EXERCISE GOAL: Find and copy each line of the data that includes "agent".

==== DATA TO PROCESS

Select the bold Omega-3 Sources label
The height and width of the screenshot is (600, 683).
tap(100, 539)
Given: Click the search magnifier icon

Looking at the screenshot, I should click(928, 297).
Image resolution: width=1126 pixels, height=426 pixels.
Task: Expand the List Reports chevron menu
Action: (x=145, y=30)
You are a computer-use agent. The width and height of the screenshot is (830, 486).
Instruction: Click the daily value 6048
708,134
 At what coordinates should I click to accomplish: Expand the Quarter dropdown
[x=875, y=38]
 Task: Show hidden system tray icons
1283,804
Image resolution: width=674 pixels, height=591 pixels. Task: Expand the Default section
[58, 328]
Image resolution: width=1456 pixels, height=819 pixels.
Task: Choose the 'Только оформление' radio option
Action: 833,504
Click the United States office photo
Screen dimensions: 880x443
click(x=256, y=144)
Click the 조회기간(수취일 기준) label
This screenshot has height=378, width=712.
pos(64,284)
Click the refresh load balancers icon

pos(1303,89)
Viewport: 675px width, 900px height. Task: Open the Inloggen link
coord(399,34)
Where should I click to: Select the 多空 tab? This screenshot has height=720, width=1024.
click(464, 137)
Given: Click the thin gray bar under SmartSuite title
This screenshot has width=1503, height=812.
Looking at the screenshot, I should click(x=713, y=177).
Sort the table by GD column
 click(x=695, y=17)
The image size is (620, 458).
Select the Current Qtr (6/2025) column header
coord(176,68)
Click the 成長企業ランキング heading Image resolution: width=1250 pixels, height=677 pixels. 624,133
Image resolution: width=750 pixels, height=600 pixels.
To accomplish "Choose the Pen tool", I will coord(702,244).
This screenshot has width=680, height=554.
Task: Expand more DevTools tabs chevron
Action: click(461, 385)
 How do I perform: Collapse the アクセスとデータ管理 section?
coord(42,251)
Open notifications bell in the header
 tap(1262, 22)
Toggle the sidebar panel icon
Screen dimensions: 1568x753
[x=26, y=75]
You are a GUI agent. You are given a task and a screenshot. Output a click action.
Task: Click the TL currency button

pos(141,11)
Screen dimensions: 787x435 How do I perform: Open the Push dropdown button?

========

SOLUTION TO THIS PROBLEM:
You are a computer-use agent. The width and height of the screenshot is (830, 486).
You are a GUI agent. You are given a task and a screenshot. Output a click action.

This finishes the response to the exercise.